While one can certainly quibble over which vendor’s solution is better, IBM argues more flexibility, supporting a wider variety of Ethernet and FC switch blades. HP claims Virtual Connect is more mature, feature-rich, and capable. There’s no denying this type of competition is good for enterprise buyers. Blades are more power and space efficient, provide greater configuration flexibility, and now are far simpler to manage than volumes of traditional rack-mount servers.

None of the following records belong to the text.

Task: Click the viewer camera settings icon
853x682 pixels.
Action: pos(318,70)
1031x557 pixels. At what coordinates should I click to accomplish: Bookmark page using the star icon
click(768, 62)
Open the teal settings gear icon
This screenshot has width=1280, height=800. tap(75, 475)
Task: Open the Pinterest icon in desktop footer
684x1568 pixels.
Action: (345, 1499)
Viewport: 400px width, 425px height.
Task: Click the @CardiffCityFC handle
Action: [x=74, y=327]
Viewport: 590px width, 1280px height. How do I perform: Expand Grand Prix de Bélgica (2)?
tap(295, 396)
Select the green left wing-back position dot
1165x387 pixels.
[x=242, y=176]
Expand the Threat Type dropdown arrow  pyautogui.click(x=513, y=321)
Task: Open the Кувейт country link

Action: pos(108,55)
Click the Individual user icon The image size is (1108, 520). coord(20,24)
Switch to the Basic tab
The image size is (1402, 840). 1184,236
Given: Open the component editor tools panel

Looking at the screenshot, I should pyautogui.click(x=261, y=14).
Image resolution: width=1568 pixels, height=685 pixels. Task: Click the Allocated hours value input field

For IT consolidation purposes, blade chassis are arguably the best consolidation platform available today. Their benefits over racks of traditional x86 servers are obvious. But their fit is now extending past that of even UNIX scale-up systems. Large UNIX SMP servers have historically leveraged hardware partitioning as their means of slicing up a large server. Blades are essentially the equivalent of this capability. Yet there’s more configuration flexibility in today’s blade chassis, as you can mix any ratio of storage and compute, intermix FC, iSCSI, 1GbE, 10GbE, and InfiniBand, and even mix processor families. And there’s no migrating of software from one platform to another — a big win. Add in server virtualization software and these new network connectivity management tools, and you have a very compelling solution for consolidation.
While everything about each vendor’s blade chassis are proprietary, that shouldn’t prevent you from leveraging these solutions to meet consolidation needs. The blade market is a new and important battleground for server vendors and their latest innovations are highly likely to show up here first.